> [TASK ITEM]:
Transcribe only what runs from the line including "Click the search" through the last line of the entries, exactly as it appears.

(DATASET RECORDS begins)

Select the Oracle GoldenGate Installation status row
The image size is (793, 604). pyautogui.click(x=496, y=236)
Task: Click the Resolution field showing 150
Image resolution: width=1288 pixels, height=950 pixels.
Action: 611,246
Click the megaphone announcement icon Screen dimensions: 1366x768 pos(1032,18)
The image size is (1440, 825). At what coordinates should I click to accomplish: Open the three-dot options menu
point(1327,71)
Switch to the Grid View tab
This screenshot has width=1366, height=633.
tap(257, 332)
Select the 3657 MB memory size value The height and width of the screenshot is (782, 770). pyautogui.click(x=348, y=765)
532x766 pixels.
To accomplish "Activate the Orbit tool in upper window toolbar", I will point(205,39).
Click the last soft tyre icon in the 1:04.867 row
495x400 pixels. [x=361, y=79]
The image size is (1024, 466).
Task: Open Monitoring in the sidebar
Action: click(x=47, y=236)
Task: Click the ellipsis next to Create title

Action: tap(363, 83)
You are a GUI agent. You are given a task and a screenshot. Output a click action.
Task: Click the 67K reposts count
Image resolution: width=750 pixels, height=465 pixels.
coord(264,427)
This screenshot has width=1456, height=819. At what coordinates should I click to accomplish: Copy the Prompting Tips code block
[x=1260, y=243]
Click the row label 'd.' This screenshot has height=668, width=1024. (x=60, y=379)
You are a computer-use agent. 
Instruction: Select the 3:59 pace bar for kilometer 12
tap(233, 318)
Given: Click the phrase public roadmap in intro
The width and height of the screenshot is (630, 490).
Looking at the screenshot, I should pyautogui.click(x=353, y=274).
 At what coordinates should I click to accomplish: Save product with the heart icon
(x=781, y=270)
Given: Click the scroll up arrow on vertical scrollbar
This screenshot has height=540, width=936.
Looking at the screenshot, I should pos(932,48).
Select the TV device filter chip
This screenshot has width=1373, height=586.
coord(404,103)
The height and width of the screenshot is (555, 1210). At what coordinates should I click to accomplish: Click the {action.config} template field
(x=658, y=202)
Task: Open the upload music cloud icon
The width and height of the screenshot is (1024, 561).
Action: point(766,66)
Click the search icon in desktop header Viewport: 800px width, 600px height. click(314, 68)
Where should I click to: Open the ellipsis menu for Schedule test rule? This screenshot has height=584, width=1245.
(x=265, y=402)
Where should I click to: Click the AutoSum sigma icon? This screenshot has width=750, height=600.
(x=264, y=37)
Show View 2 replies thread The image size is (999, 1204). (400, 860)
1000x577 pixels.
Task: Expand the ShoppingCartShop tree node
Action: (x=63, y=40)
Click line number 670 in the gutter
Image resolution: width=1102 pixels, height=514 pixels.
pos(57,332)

(DATASET RECORDS ends)

> [RESULT OF THIS EXERCISE]:
Click the search icon in desktop header Viewport: 800px width, 600px height. click(314, 68)
Where should I click to: Open the ellipsis menu for Schedule test rule? This screenshot has height=584, width=1245.
(x=265, y=402)
Where should I click to: Click the AutoSum sigma icon? This screenshot has width=750, height=600.
(x=264, y=37)
Show View 2 replies thread The image size is (999, 1204). (400, 860)
1000x577 pixels.
Task: Expand the ShoppingCartShop tree node
Action: (x=63, y=40)
Click line number 670 in the gutter
Image resolution: width=1102 pixels, height=514 pixels.
pos(57,332)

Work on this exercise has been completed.